In order to discover what the surface slopes of the green are between the ball and the hole, you initially need to crouch down directly behind the ball and in line with the ball and the hole. Now look at the surface between the ball and the hole. Allow your eyes to travel along the ground from the ball to the hole and notice what the slopes are like. If you are facing a putt with two breaks in it, you will notice that the surface initially slopes one way for part of the putt, but then it slopes the other way after this, resulting in two curves, one that goes left to right and then one that goes right to left, or vice versa.
The best way to handle putts with two breaks, is to split the putt into two sections. One section has one direction of slope and the other section has the other direction. Look at the first section and decide on the general direction of the curve, or break. Is it left to right or right to left. Now look at the other section of break and again decide on the general direction of the curve. To do this simply use your imagination and imagine watching a ball roll through that area of the putt. What does the ball do, which way does it travel? You can practice reading the break by then simply rolling a ball along that area of the green and noticing if the ball travels the way you imagined that it would. This will help your green reading skills greatly.
To work on getting the ball into the hole, when the putt that you are facing breaks twice, you need to look at the section of the putt nearest to the hole first. Decide how much the ball will curve in that section and then once you can imagine the shape of the curve, work out where the ball needs to be positioned to enter that section so that the curve the ball will travel along finishes in the hole.
Do the same for the first section of the putt and the slope within this. Imagine how the ball curves through this part of the putt and again once you have decided on this shape, remember the end of that shape needs to finish in the position that you decided the ball needs to be in for the start of the second part of the putt.

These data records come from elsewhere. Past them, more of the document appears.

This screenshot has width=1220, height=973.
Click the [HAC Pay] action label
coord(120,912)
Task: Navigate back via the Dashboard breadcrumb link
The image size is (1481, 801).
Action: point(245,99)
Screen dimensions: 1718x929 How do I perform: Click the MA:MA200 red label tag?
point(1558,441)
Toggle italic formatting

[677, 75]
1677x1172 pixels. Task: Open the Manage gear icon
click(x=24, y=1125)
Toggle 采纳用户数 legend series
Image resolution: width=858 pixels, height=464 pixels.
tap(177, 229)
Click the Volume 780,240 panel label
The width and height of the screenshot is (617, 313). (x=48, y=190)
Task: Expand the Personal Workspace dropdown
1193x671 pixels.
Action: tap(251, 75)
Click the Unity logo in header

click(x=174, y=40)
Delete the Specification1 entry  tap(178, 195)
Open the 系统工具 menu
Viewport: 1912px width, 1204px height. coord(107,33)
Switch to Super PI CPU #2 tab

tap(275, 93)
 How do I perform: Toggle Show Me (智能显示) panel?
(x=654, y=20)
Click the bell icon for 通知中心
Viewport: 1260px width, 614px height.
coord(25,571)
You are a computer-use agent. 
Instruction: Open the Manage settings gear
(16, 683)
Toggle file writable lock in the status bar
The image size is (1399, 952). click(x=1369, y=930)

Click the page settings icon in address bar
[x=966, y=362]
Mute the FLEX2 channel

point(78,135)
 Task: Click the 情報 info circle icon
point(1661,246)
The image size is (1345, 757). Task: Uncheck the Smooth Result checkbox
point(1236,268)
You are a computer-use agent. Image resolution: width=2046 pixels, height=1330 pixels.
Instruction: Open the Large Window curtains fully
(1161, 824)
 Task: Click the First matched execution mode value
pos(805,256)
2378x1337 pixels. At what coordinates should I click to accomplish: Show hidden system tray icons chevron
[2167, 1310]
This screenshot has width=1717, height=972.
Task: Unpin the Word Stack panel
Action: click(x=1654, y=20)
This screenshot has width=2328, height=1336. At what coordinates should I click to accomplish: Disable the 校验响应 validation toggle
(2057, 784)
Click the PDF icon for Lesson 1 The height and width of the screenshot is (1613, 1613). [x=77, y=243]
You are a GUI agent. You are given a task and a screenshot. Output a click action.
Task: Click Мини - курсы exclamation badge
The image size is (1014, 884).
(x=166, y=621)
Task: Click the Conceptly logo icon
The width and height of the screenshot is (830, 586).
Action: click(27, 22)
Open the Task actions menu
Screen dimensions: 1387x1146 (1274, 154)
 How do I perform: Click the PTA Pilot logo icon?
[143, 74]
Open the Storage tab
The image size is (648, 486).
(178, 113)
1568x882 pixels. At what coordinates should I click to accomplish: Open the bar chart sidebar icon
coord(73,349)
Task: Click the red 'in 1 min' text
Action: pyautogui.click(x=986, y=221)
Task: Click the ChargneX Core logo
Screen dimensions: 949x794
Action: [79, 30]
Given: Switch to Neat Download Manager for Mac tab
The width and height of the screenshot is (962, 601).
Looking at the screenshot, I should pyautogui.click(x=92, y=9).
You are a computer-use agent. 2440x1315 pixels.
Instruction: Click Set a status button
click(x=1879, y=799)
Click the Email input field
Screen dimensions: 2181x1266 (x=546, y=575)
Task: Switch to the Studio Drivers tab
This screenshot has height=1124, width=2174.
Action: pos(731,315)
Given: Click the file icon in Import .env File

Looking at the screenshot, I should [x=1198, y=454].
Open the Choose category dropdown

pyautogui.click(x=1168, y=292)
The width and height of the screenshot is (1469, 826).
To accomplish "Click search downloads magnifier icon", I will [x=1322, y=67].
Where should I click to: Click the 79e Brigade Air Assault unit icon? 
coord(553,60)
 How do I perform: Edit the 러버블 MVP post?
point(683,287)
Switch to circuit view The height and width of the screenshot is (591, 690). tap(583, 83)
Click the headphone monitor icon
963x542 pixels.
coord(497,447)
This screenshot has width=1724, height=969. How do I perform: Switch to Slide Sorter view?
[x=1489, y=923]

You should now know the direction to begin the first part of the putt in, to allow it to finish where the second part of the putt needs to start, to allow the ball to then curve into the hole. Aim your putter face along the initial curve of the first part of the putt and work on getting the ball to travel along this curving line and into the second part of the putt.
Splitting up putts that have a double break into sections like this will really help you become a lot more accurate when you are faced with this situation out on the golf course and as a result, you will take less putts and see your golf scores get lower.